以下は、判例タイムズに掲載された記事をそのまま収録しています。オリジナルの判決文ではありません。

【判旨】

一原告と被告が、亡清と亡いね(昭和二〇年八月二五日死亡)との間の実子であること、原告が、昭和三九年三月二八日、亡いねの妹である亡松子と養子縁組をしたこと、亡清は昭和四四年八月一二日、亡松子は昭和五二年七月七日、それぞれ死亡したこと、被告が原告に対し、昭和五三年五月二四日、本件土地建物について昭和五二年七月七日原告が相続を原因としてなした所有権移転登記の更正手続を求める前件訴訟を提起したが、昭和五五年四月二三日、請求棄却の判決が言渡され、右判決が同年五月七日確定したことはいずれも当事者間に争いがなく、<証拠>によると、被告は前件訴訟において、亡清と亡松子は昭和二一年三月一〇日ころから、本件土地上の建物で小料理屋を共同経営し、昭和二五年ころには神前結婚式を挙げて内縁関係に入つたが、両名は昭和三九年右小料理屋経営による収益で本件土地を買い受けるとともに本件建物を新築したのであるから、本件土地建物は、登記簿上は亡松子の単独名義になつているが、実質的には両名の持分各二分の一の共有であり、従つて、原告とともに亡清の共同相続人である被告は、亡清の持分の二分の一、即ち全体の四分の一の持分を相続したと主張し、これを請求の原因として、本件土地建物についてなされた亡松子から原告に対する所有権移転登記の更生登記手続を請求したのに対し、東京地方裁判所が右請求の原因事実を認めるに足りる証拠はないとして、被告敗訴の判決をしたことが認められ<る。>

二およそ或る権利の存在を主張して訴訟を提起した者が右権利の存在を否定されて敗訴の確定判決を受けた場合、右訴訟提起につき一応故意過失の存在が事実上推定されるものというべきところ、被告は積極的に右故意過失の不存在を主張立証するので、この点について判断する。<証拠>を総合すると、亡清は昭和二〇年に妻亡いねと死別した後、他家に間借りするなどして当時まだ幼かつた原、被告を養育していたが、病身で定職もなかつたため生活は困窮し、昭和二七年ころ、遂に稼働しながら男手一つで子供を育てることは無理であると考え、当時本件土地上の建物で小料理屋を経営していた亡いねの妹である亡松子方に同居することを希望し、亡松子も当初は渋つたが、父親に説得されて結局これを承諾したこと、以来亡清は、原、被告らとともに、亡松子方の同女とは別の室に居住しながら同女経営の小料理屋の手伝いをして、同女から日常の生活費、原、被告らの学費の負担等の援助を受けていたこと、昭和三九年亡松子は、当時本件土地を所有していた訴外高木六郎から、本件土地を代金二〇〇万円で買い受けるとともに、訴外有限会社小野塚工務店に注文して本件建物を新築し、本件土地については亡松子名義で所有権移転登記手続を、本件建物については同女名義で保存登記手続を了したこと(右登記の事実については当事者間に争いがない。)、その後昭和四一年ころ、被告がまず独立して本件建物から他に転居し、続いて原告と亡清も昭和四二年ころ、本件建物から他に転居したことがそれぞれ認められる。

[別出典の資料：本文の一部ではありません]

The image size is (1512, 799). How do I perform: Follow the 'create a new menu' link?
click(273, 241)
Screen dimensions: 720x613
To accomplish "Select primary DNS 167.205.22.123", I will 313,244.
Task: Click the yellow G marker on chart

被告は、亡清が昭和二一年三月ころから亡松子の小料理屋の経営に参画し、昭和二五、六年ころには両名は結婚式を挙げ、以来実質上の夫婦として小料理屋を共同経営していたと主張し、<証拠>中に右主張に沿う記載ならびに供述部分もあるが、これらは前記認定の亡清らが亡松子方に同居するに至つた経緯及び<証拠>に照らして措信することはできない。もつとも<証拠>によると、原、被告は亡松子を母と呼んでいたことがあること、及び亡松子は原、被告に対して相当の情愛を抱いていたことが認められるが、他方、<証拠>によると、亡松子は世間体を考えて原、被告に母と呼ばせていたものであること、亡松子が母と死別した姪や甥である原、被告を慈しみ、時には実の母の如き情愛を示していたことが認められるので、原、被告が亡松子を母と呼んでいたことがあること、亡松子が原、被告らに相当の愛情をもつていたことから、直ちに亡清及び亡松子が実質的な夫婦として小料理屋を共同経営していたとまで認めることはできず、他に前記認定を覆す証拠はない。してみると、本件土地建物はあくまで亡松子が自己の資金で取得した同女の固有財産に属するものと認めざるを得ない。

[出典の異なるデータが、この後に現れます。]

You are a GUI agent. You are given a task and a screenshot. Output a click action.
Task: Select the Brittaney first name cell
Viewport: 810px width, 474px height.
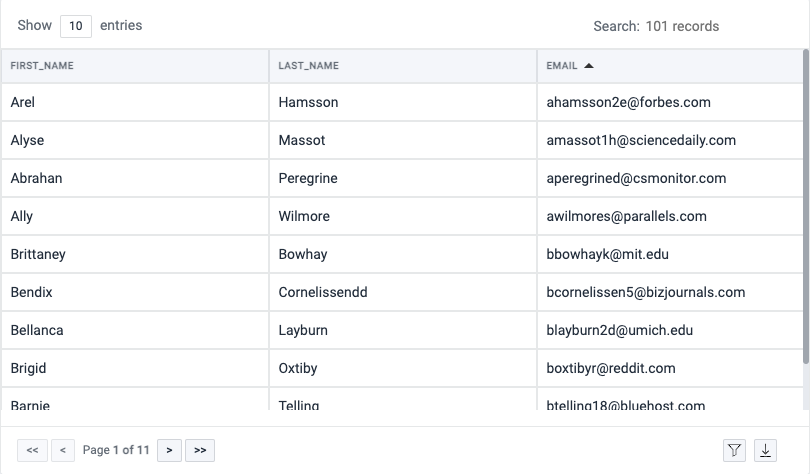38,254
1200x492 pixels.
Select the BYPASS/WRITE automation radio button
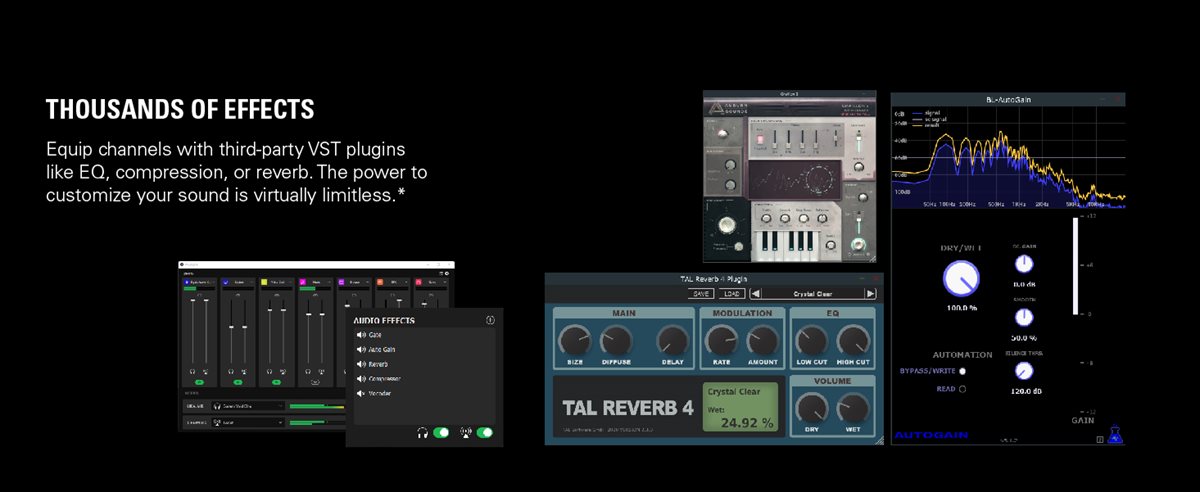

しかして、被告は前認定のような亡松子と亡清及びその家族の生活状況を、その一員としてつぶさに見分してきたものであるのみならず、<証拠>によると、被告は、亡松子方から被告や亡清と原告が転居する際はもちろん、昭和四四年に亡清が死亡した際も、またその後も、亡松子或いは原告に対し、本件土地建物に亡清の持分があるなどと主張したことはなかつたのに、亡清死亡後九年近く経過した前件訴訟提起直前になつて、突如、亡清から相続したとして自己の権利を初めて主張するようになつたことが認められ、また本件全証拠によるも、被告自身の認識はともかくとして、前件訴訟提起当時、事実亡清に本件土地建物の共有持分権があつたと推認されるようは確実かつ客観的な資料、例えば亡清と亡松子の結婚式のあつたことを証明する神社発行の証明書などが存在したことは窺われない。

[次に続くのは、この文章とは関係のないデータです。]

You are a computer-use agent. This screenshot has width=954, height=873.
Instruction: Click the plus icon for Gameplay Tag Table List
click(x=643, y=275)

以上の各事実を総合するならば、真実被告が亡清に本件土地建物の持分があると信じていたのかどうか疑わしく、仮に被告が提訴当時亡清に持分があると考えていたとしても、それは半信半疑の漠然とした判断に留まつていたもので、そのように考えるについて、客観的、合理的根拠は存在しなかつたものというべきであり、それにもかかわらず、安易に前件訴訟を提起した被告の行為は、原告に対する関係で、過失に基づく不法行為を構成するものというべきである。

なお被告は、提訴前に原告に対し資料の閲覧を求めたのに、原告がこれを拒否したことを無過失の一事情として主張するが、証拠上これを認めることはできないのみならず、仮にそうであつたとしても、原告に右要求に協力すべき義務はなく、むしろ、被告としては、自己の手持ち証拠の不充分さを、自覚して提訴を思い留まるべきであつたというのほかはない。

三次に、被告が前件訴訟のための保全処分として、昭和五三年六月、原告を債務者とし、亡清から相続により取得した共有持分権があるとし、これを被保全権利として、本件土地建物の譲渡禁止の仮処分を申請し、同月一六日、右仮処分決定を得てその執行をしたことは当事者間に争いがない。

ところで、被告に被保全権利が存在せず、かつ本件仮処分当時、被保全権利が存在すると被告が信じるに足りる相当な理由があつたと認められないことは、前叙のとおりであるから、本件仮処分は被告の原告に対する過失に基づく不法行為にあたるというべきである。